A prevaricação e a advocacia administrativa
O fim especial de agir é o alicerce que justificará a propositura de ação penal.
quarta-feira, 1 de novembro de 2023
Atualizado às 09:05
O crime de prevaricação está previsto no artigo 319 do Código Penal e, em suma, é imputado ao funcionário público que, por motivos pessoais, pratica ou deixa de praticar ato que deveria fazer em razão do exercício do cargo público. É o caso do secretário de segurança pública que recebe um ofício comunicando a possível existência de crime de ação pública incondicionada, contra agente público do estado, e, por motivos pessoais, retarda, indevidamente, o envio da apuração aos órgãos de persecução criminal.
Difere-se da advocacia administrativa, prevista no artigo 321 do Código Penal, pois, neste caso, a conduta típica imputada ao funcionário público consiste na utilização indevida dos segredos e das prerrogativas inerentes ao cargo que ocupa perante a Administração Pública. É o caso do assessor de juiz que utiliza das informações inerentes ao cargo para, em conluio com interposta pessoa, vender serviços e facilidades perante o tribunal que o remunera.
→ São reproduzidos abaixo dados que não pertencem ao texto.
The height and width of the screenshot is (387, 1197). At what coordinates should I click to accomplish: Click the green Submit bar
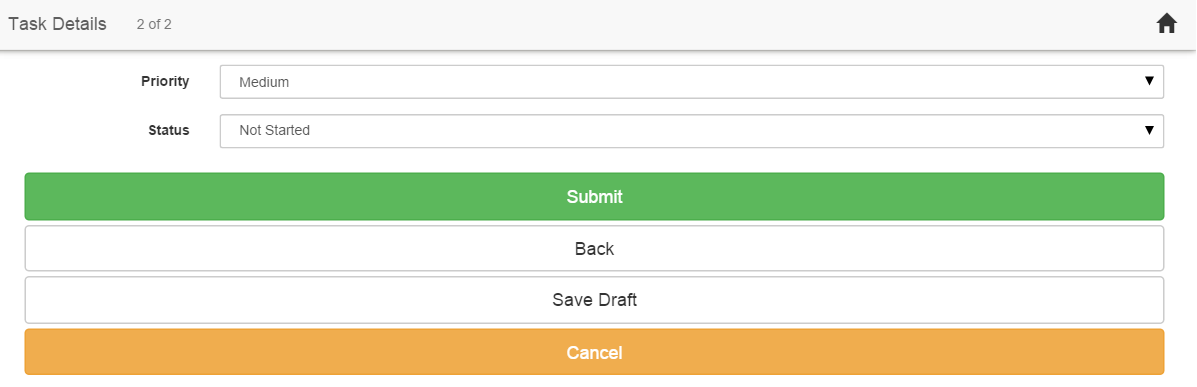tap(594, 196)
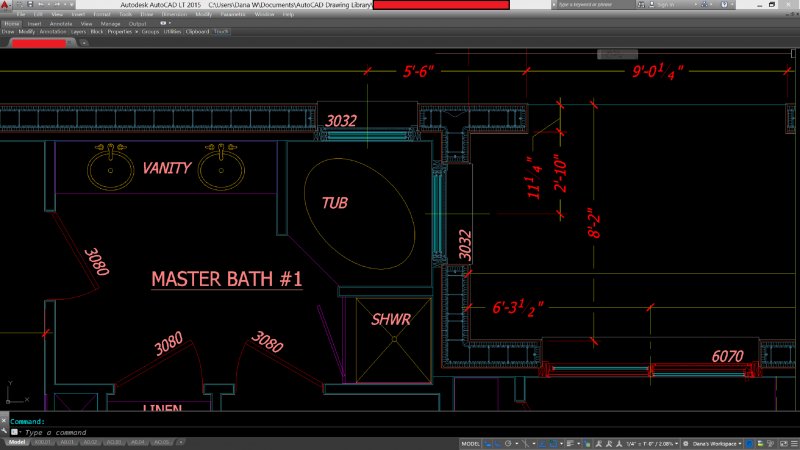Click the command line input field
The width and height of the screenshot is (800, 450).
coord(200,432)
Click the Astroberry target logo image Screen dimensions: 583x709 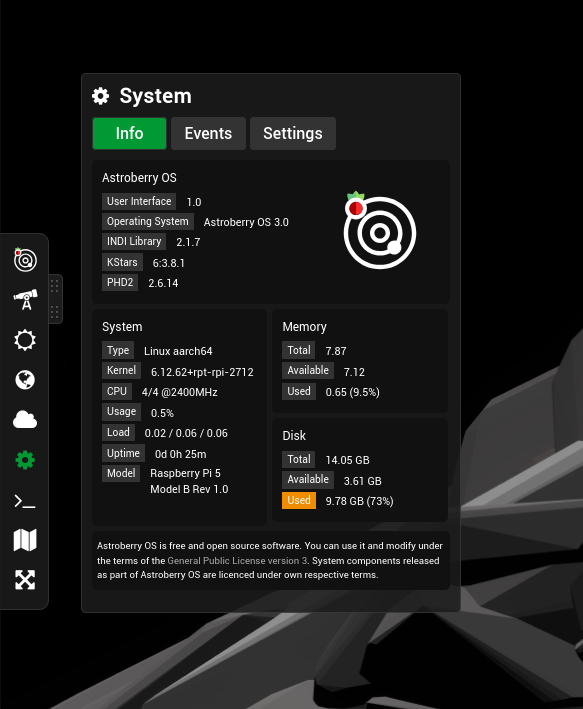[379, 231]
Em resumo, na prevaricação, o funcionário público é movido por ato personalíssimo. Ele prejudica ou beneficia alguém em razão de vontade pessoal. É o traidor da Administração Pública. Na advocacia administrativa, o funcionário público se utiliza das informações privilegiadas inerentes ao cargo público que ocupa em benefício próprio ou de terceiros.
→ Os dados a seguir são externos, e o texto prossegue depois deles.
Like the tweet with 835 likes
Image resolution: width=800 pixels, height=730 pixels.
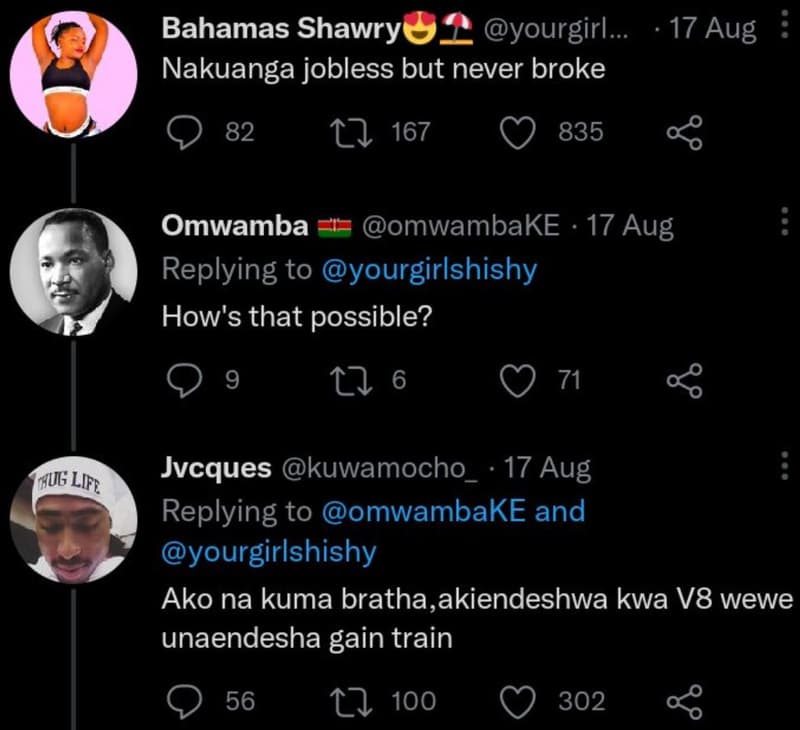click(x=520, y=132)
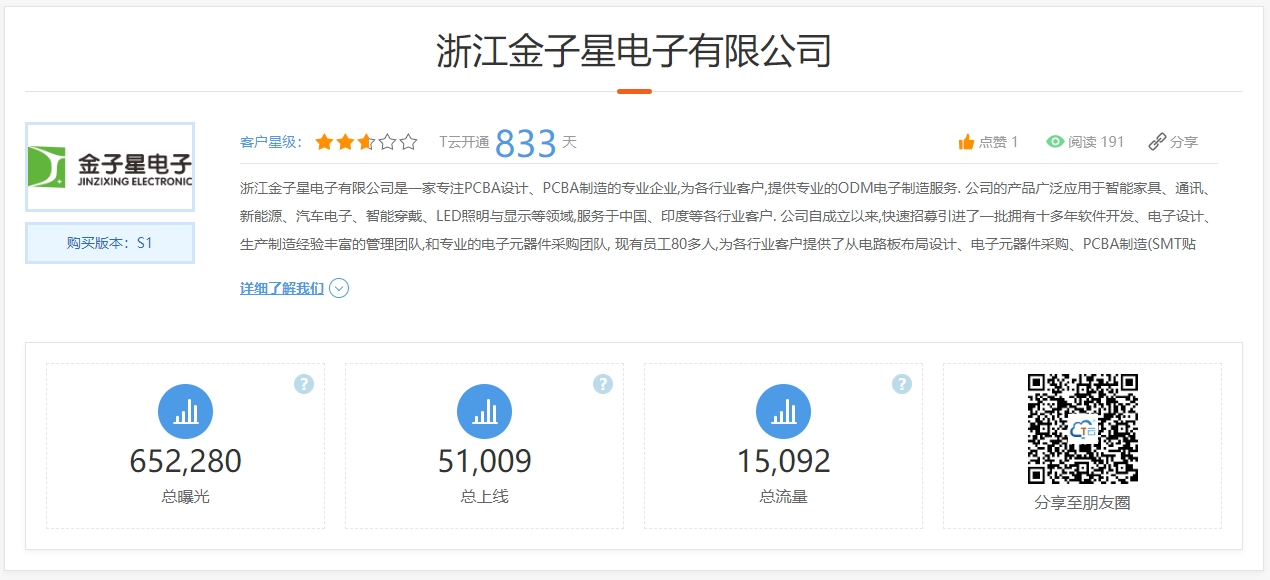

Embora os crimes de prevaricação e advocacia administrativa tenham como sujeito ativo funcionário público, nos termos do artigo 29 do Código Penal, não há impedimentos técnicos para que o partícipe ou coautor da infração penal sejam responsabilizados:
Art. 29 - Quem, de qualquer modo, concorre para o crime incide nas penas a este cominadas, na medida de sua culpabilidade. (Redação dada pela lei 7.209, de 11.7.84)
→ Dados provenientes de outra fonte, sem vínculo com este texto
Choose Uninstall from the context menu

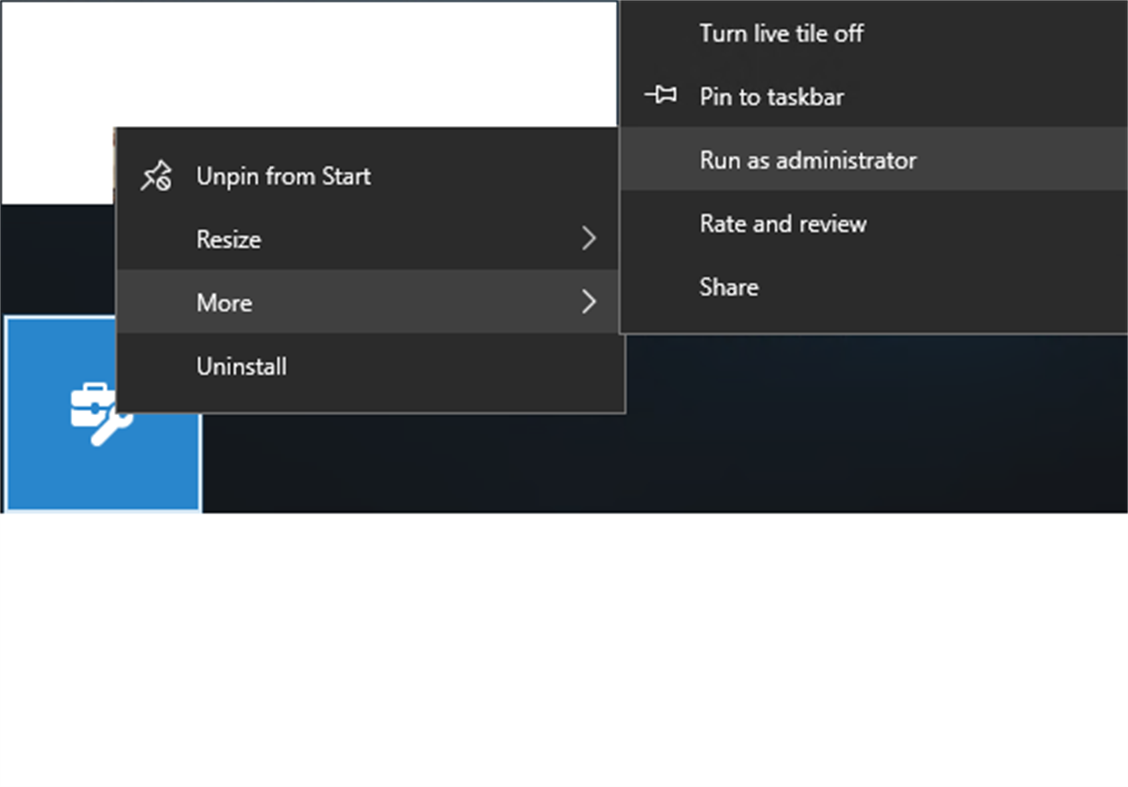coord(241,366)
No julgamento da APn n. 691/DF, relator Ministro Castro Meira, Corte Especial, julgado em 7/8/2013, DJe de 21/8/13, a demora do julgador para proferir uma decisão não foi suficiente para caracterizar o crime de prevaricação:
A demora do julgador por quase 5 meses para dar-se por suspeito, mesmo que emita juízo de valor sobre os fatos do processo, não é suficiente para configurar o crime de prevaricação, máxime quando o art. 135, inciso I, do Código de Processo Civil não estabelece prazo algum.
Ademais, para que a prevaricação esteja devidamente caracterizada, é indispensável que a acusação demonstre, objetivamente, o especial fim de agir, ou seja, que o ato contrário praticado por funcionário público teve como fato gerador interesses pessoais pretéritos:
Ainda, o tipo penal incriminador exige a demonstração do especial fim de agir, ou seja, do dolo específico, caracterizado pelo animus de satisfazer interesse ou sentimento pessoais. (RHC n. 88.548/MA, relator Ministro Ribeiro Dantas, Quinta Turma, julgado em 10/10/17, DJe de 18/10/17.)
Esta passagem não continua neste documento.